The high temperatures that summer brings can be hard on oxygen tanks and oxygen concentrators. It’s important to ensure that oxygen tanks are kept in a cool place and that your oxygen concentrator can operate effectively in your home. Please check the manufacturer’s manuals which outline operating conditions, specifically the temperatures these units can withstand.
Plan outdoor activities when the weather is best suited to use your oxygen tanks and avoid strenuous activity when it’s very hot out. It’s a good idea to stay indoors during the hottest days and avoid mid-day outdoor activities. When you and your patient are outside, try to find a shaded area for relief for you and the oxygen tanks as often as possible, and don’t forget to drink plenty of liquids, preferably water or whatever the doctor has ordered for the patient.
Homes with patients who use oxygen but don’t have air-conditioning should consider visiting an air-conditioned location such as a library or movie theater to prevent overheating.

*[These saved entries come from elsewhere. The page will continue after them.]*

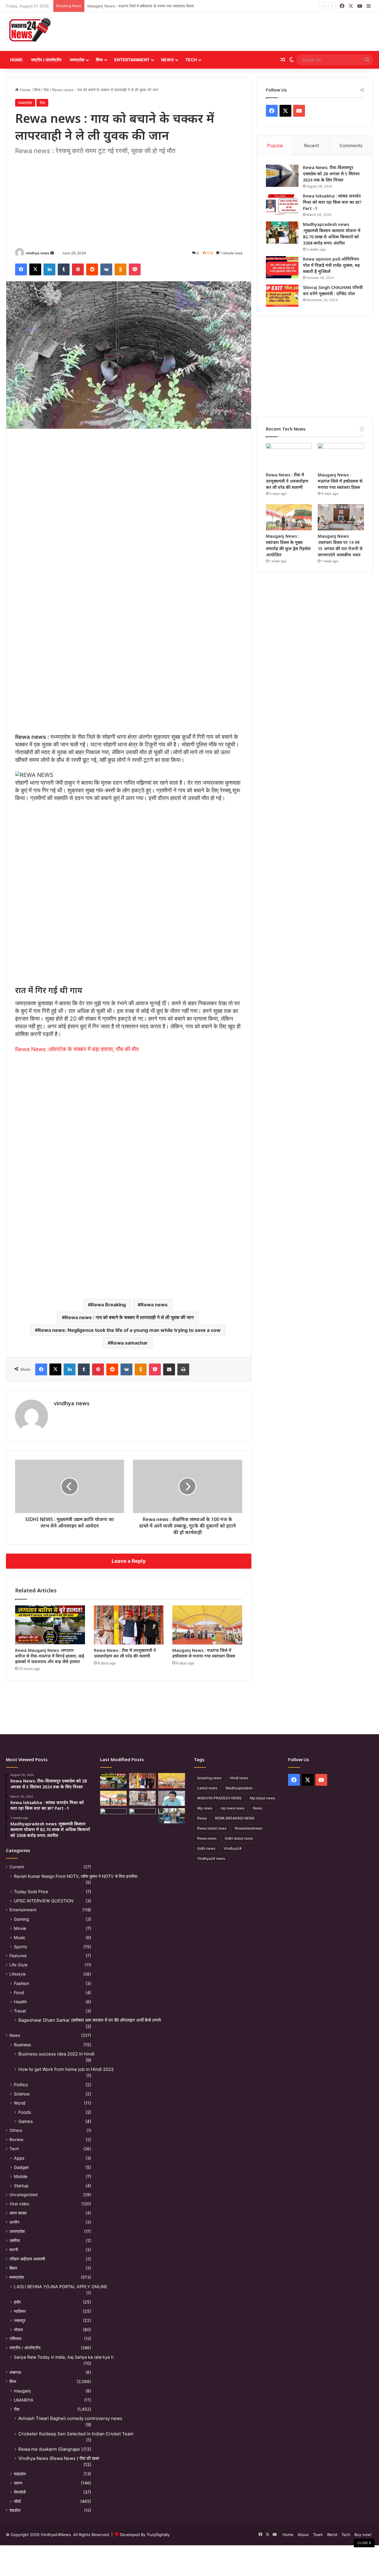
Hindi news (239, 1778)
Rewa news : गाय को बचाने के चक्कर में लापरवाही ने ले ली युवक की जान (129, 1317)
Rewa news (154, 1305)
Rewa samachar (129, 1343)
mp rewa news (233, 1808)
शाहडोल (20, 2473)
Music (19, 1937)
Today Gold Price (31, 1891)
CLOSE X (364, 2543)
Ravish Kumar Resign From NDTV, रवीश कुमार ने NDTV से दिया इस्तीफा (75, 1876)
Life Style (18, 1964)
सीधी (17, 2501)
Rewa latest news (212, 1828)
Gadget (21, 2167)
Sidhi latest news (239, 1838)
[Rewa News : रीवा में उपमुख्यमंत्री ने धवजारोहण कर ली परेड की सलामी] (129, 1625)
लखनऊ (15, 2372)
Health (20, 2001)
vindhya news (37, 253)
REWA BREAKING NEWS (235, 1818)
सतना (18, 2482)
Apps (19, 2158)
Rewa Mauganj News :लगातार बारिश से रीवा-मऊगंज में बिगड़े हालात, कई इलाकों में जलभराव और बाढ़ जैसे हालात (49, 1655)
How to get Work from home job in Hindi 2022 (66, 2069)
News (167, 59)
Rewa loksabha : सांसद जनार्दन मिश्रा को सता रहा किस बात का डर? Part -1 (332, 202)
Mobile (20, 2176)
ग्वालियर (20, 2311)
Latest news (207, 1788)
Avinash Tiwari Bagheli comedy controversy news (70, 2418)
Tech (191, 59)
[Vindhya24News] (29, 30)
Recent (311, 145)
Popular (275, 145)
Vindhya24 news (211, 1858)
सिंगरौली (20, 2492)
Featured (17, 1955)
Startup (21, 2185)
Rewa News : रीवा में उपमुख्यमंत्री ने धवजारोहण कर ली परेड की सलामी (125, 1653)
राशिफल (15, 2338)
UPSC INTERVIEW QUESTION (43, 1900)
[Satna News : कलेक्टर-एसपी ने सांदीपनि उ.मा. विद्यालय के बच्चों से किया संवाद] (171, 1815)
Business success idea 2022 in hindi (56, 2054)
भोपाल (18, 2329)
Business (22, 2044)
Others (15, 2130)
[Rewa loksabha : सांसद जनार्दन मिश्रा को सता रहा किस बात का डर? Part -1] (282, 204)
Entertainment (132, 59)
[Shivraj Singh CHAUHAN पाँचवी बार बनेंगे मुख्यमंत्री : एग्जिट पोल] (282, 296)
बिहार (13, 2268)
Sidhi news (206, 1848)
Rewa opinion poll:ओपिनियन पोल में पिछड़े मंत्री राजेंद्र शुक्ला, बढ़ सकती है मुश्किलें (331, 265)
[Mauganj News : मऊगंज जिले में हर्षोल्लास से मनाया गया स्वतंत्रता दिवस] (207, 1625)
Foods (24, 2112)
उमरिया (14, 2240)
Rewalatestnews (248, 1828)
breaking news (209, 1778)
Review (16, 2139)
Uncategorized (23, 2194)
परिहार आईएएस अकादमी (27, 2259)
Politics (21, 2084)
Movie (20, 1928)
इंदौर (17, 2301)
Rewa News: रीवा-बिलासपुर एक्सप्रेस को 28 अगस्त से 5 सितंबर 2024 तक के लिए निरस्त (331, 174)
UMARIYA (23, 2399)
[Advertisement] (252, 31)
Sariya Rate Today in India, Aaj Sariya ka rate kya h (63, 2357)
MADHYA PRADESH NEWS (219, 1798)
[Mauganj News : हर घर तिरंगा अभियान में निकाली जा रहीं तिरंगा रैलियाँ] (171, 1798)
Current (16, 1866)
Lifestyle (17, 1974)
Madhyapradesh (239, 1788)
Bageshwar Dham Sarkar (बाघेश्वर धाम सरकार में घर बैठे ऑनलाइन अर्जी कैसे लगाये (89, 2020)
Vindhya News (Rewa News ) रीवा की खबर (58, 2458)
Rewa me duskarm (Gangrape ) (50, 2449)
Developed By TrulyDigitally (144, 2534)
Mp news (204, 1808)
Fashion (21, 1983)
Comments (351, 145)
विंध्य (99, 59)
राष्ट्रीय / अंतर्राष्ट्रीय (46, 59)
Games (25, 2121)
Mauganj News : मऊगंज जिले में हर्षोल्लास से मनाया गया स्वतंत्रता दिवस (140, 6)
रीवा (46, 89)
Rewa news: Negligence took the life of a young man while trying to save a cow (129, 1330)
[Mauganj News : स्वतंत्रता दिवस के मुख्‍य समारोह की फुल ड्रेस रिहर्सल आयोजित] (289, 517)
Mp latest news (262, 1798)
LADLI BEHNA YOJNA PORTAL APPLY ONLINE (60, 2286)
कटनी (13, 2249)
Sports (20, 1946)
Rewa (202, 1818)
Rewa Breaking (108, 1305)
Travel (20, 2010)
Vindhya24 (233, 1848)
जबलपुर (19, 2320)
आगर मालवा (18, 2213)
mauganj (22, 2390)
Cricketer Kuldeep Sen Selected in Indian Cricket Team (76, 2434)
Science (21, 2093)
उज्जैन (14, 2222)
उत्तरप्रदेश (17, 2231)
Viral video (19, 2203)
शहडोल (14, 2510)
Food (19, 1992)
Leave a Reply (129, 1561)
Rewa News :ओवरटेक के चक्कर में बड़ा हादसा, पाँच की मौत (77, 1049)
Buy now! (363, 2534)
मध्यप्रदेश (77, 59)
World (19, 2103)
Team (318, 2534)
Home (16, 59)
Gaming (21, 1919)
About (303, 2534)
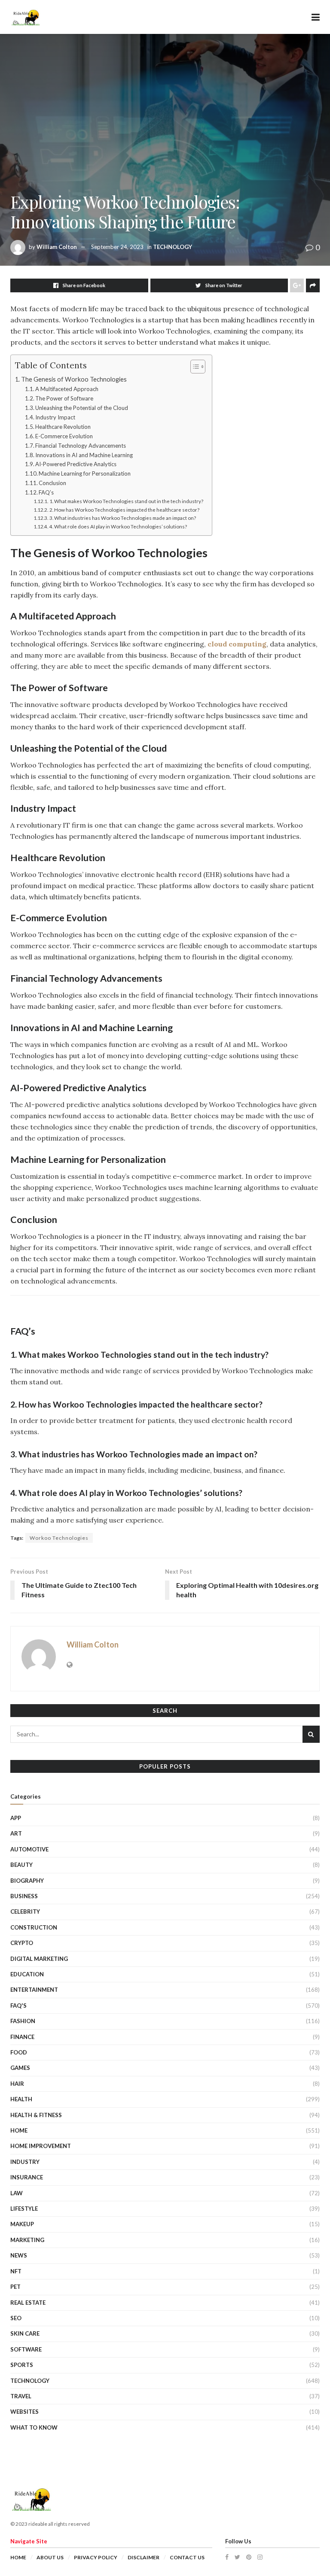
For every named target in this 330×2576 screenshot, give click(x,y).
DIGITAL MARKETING (39, 1958)
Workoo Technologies (59, 1538)
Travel (20, 2396)
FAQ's (18, 2005)
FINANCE (22, 2036)
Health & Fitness (36, 2115)
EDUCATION (27, 1974)
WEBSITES (24, 2411)
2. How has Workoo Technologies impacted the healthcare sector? (124, 510)
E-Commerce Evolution (64, 436)
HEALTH (21, 2099)
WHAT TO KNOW (34, 2427)
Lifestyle (24, 2208)
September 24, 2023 (117, 246)
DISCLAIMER (143, 2557)
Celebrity (25, 1911)
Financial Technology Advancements (80, 445)
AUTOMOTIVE (29, 1849)
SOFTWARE (26, 2349)
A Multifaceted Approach (66, 388)
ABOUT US (50, 2557)
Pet (15, 2286)
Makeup (22, 2224)
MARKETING (27, 2239)
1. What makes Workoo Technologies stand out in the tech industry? (126, 501)
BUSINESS (24, 1896)
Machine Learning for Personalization (85, 473)
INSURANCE (26, 2177)
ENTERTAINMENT (34, 1989)
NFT (15, 2271)
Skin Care (25, 2333)
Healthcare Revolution (63, 426)
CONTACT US (187, 2557)
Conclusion (52, 482)
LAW (16, 2193)
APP (15, 1817)
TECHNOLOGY (172, 246)
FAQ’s (46, 492)
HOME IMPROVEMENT (40, 2145)
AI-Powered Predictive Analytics (75, 464)
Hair (17, 2083)
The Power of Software (64, 398)
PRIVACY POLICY (95, 2557)
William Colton (57, 246)
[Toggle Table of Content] (193, 366)
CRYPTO (21, 1942)
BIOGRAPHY (27, 1880)
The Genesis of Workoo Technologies (74, 379)
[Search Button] (311, 1734)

Storing your oxygen tanks is something that is often not discussed much, especially during June through August when the temperatures tend to be at their highest. Leaving oxygen tanks in a locked car can cause severe damage very quickly, as temperatures can exceed 100°F in just an hour and can continue to rise even if the outside temperature is only 75°. You should also never leave your oxygen tanks in a garage, attic or basement/crawl space as temperatures can get very hot in enclosed spaces. Make sure that you store your oxygen tanks in a living space of your home, like a room or closet that is kept at the same temperature as the rest of the house.
There are some activities in the summer can be dangerous for those who use oxygen tanks, such as sitting around a campfire or celebrating a holiday with sparklers. It is extremely dangerous for someone to use oxygen in the presence of an open flame, so it is important that the oxygen tanks and the person using it are at a safe distance away while it is in use - at least 8–10 feet away from a heat source.
Oxygen tanks are not be submerged in water and it’s important to make sure that the tanks stay as dry as possible. If you are bringing your oxygen tanks to the beach or pool, make sure that they are safely protected from extreme heat, sand and water. If the tanks get damaged by water, they may be irreparable.